After doing a google image search it really just looks like a nano riparium. A ball of soil to grow plants emersed in a container of water. The ball of soil looks like the part that makes it stand out, rather with a riparium the plants are placed on floating pads. Cool subject idea, I have always liked the idea of a riparium but not on the larger scale that is normaly seen.


----------



## diwu13 (Sep 20, 2011)

rgr555 said:


> interested on bowls like that..


Walmart carries something very similar to that. The one they carry is similar to a HUGE wine glass. If you saw off the bottom of it you'd end up with something nearly identical to that shape. I don't know how thick the glass was, but I saw it yesterday and considered a moment to get it ._.


----------



## Gtdad2 (Nov 21, 2010)

I saw something similar to these at Lowes yesterday (almost bought it).


----------



## xenxes (Dec 22, 2011)

Reminds me of a Riedel stemless Pinot Noir glass


----------



## frrok (May 22, 2011)

How do you avoid algae in a set up like this?


----------



## raven_wilde (Jul 12, 2006)

Bed Bath and Beyond has a number of tantalizing glass containers... I was sorely tempted to buy several before Xmas.


----------



## Storm (Aug 7, 2011)

Michaels craft stores have the best selection of bowls and vases for things like this. If you look in your paper you can usually get a 40% off coupon and save quite a bit of money.


----------



## Storm (Aug 7, 2011)

frrok said:


> How do you avoid algae in a set up like this?

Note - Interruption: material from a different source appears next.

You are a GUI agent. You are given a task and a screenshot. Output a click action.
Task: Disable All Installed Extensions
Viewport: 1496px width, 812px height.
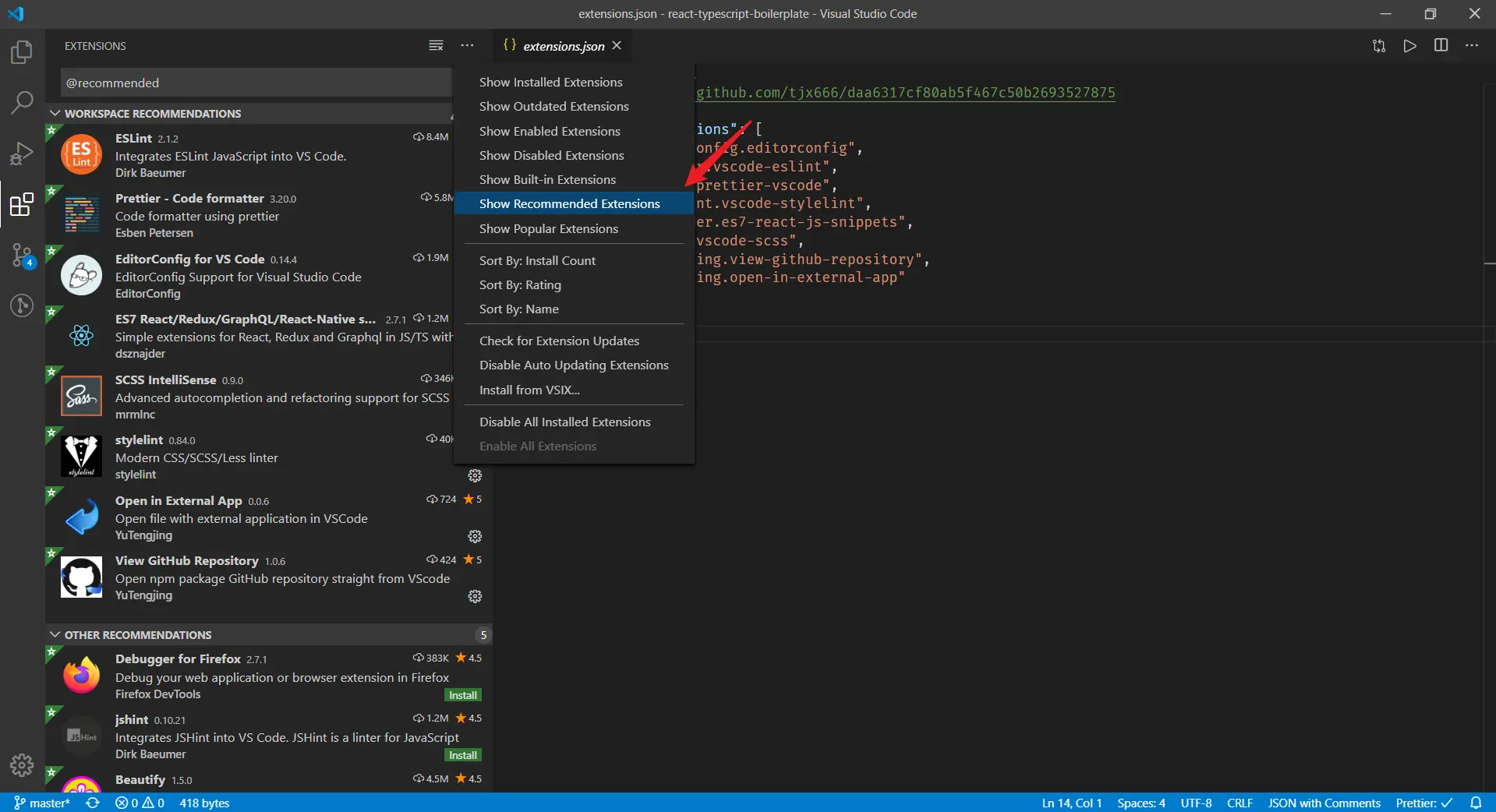point(564,422)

Usually you use dirt and low light - there shouldn't be algae issues. Most of the plants are growing emersed anyway.


----------



## xenxes (Dec 22, 2011)

I'd try Ross & Marshals first before going to BB&B. If you do go BB&B get a 25% coupon online to take with you


----------



## frrok (May 22, 2011)

Storm said:


> Usually you use dirt and low light - there shouldn't be algae issues. Most of the plants are growing emersed anyway.

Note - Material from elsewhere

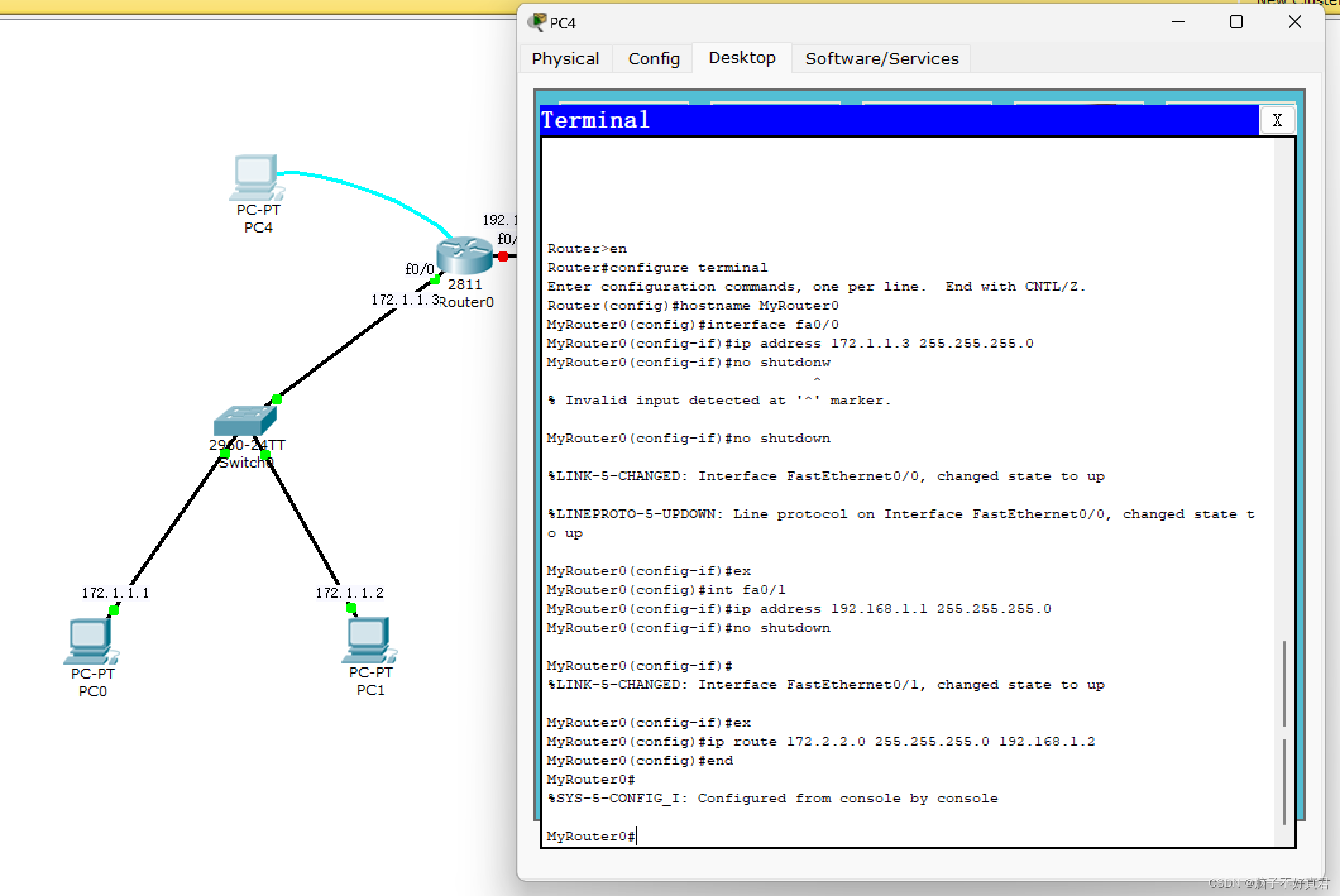The width and height of the screenshot is (1340, 896).
Task: Click green link light near Switch0 uplink
Action: pos(277,399)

Maybe that's my problem. I'm growing some hairgrass emersed using a 11w cfl bulb. With a pretty long photoperiod. There is a type of green algae growing on the front part of the substrate. Sorry to hijack but I'm doing something very similar.


----------



## Storm (Aug 7, 2011)

Check this thread out for how to make your own wabi-kusa:

http://www.aquaticplantcentral.com/...ret-ada-wabi-kusa-they-filled.html#post578816


----------



## Storm (Aug 7, 2011)

frrok said:


> Maybe that's my problem. I'm growing some hairgrass emersed using a 11w cfl bulb. With a pretty long photoperiod. There is a type of green algae growing on the front part of the substrate. Sorry to hijack but I'm doing something very similar.

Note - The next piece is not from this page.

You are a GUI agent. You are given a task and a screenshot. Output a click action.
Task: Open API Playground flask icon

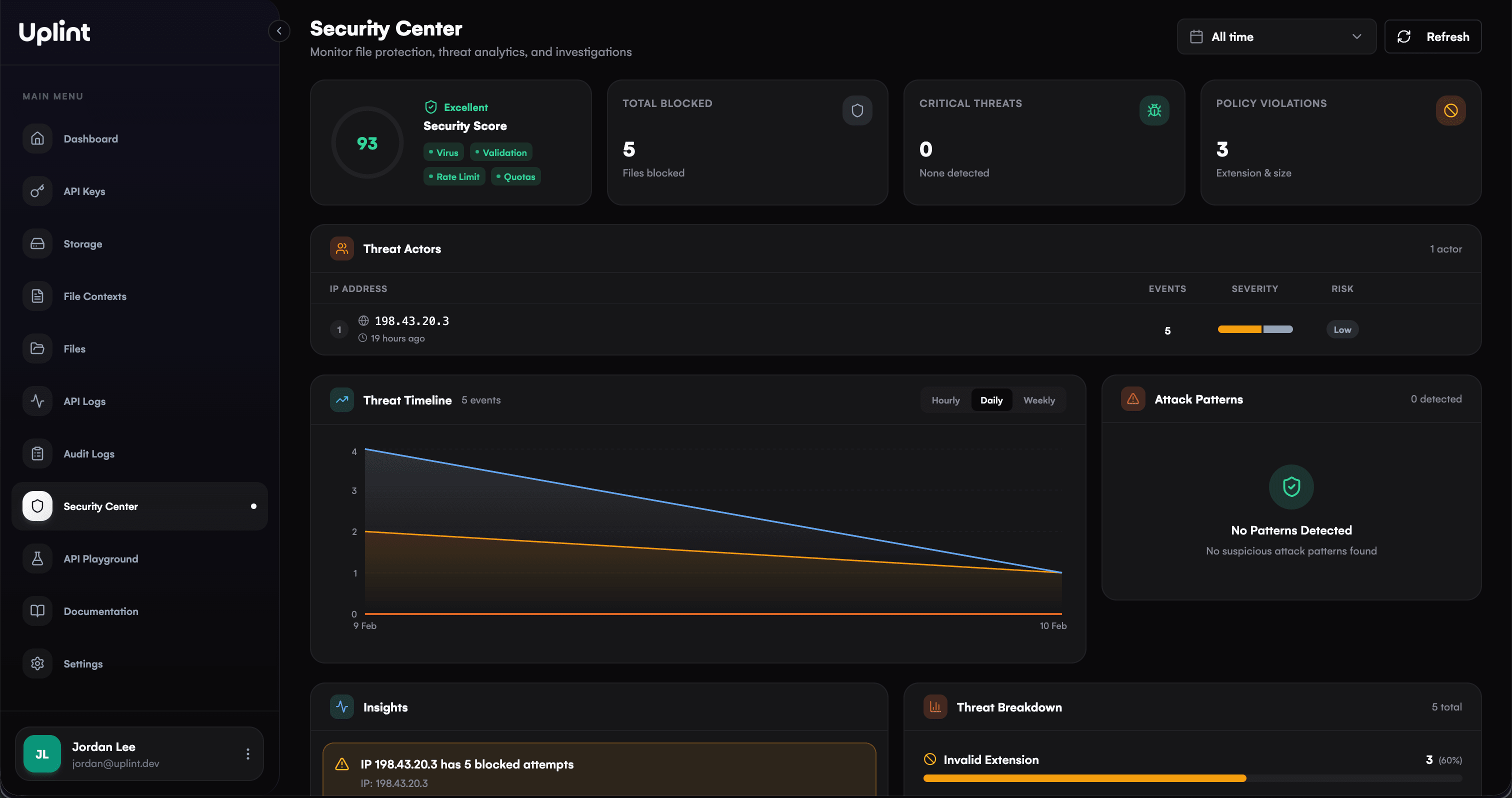37,558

Algae can't grow out of the water. Maybe your substrate is too wet? For emersed growth you shouldn't flood the substrate.


----------



## Ozydego (Aug 29, 2011)

Wow, a lot more toot than I thought!! This is even more interesting now as the ball is not completely stuck....


----------



## defiesexistence (Sep 13, 2010)

diwu13 said:


> Walmart carries something very similar to that. The one they carry is similar to a HUGE wine glass. If you saw off the bottom of it you'd end up with something nearly identical to that shape. I don't know how thick the glass was, but I saw it yesterday and considered a moment to get it ._.


This the one? (This is from September, it's been rescaped :icon_redf) When I derim a 5g, this'll be a wabi-kusa. Back to topic: http://www.aquascapingworld.com/for...scussions/280-wabi-kusa-style-aquascapes.html


----------



## A Hill (Jul 25, 2005)

ADA has been slowly introducing WK stuff over the past 3 years or so. That vase is probably an ADA one there are only a few shops in the US that carry them specifically. 

-Andrew


----------



## diwu13 (Sep 20, 2011)

defiesexistence said:


> This the one?


That's the exact one I was thinking of haha!

Careful of the ones Michael has, people have had their bowl shatter randomly due to the thinner glass.


----------



## defiesexistence (Sep 13, 2010)

For holding a little over a gallon, the glass doesn't need to be as thick as the sweet wabi-kusa vase. Warning heeded though, thank you. The only problems I have with this one is that beneath the base, water drips down the under it, and pools in the niche there, and then detritus collects just under the widest circumference of the bowl no matter what you do. It's been a fun $10 though.


----------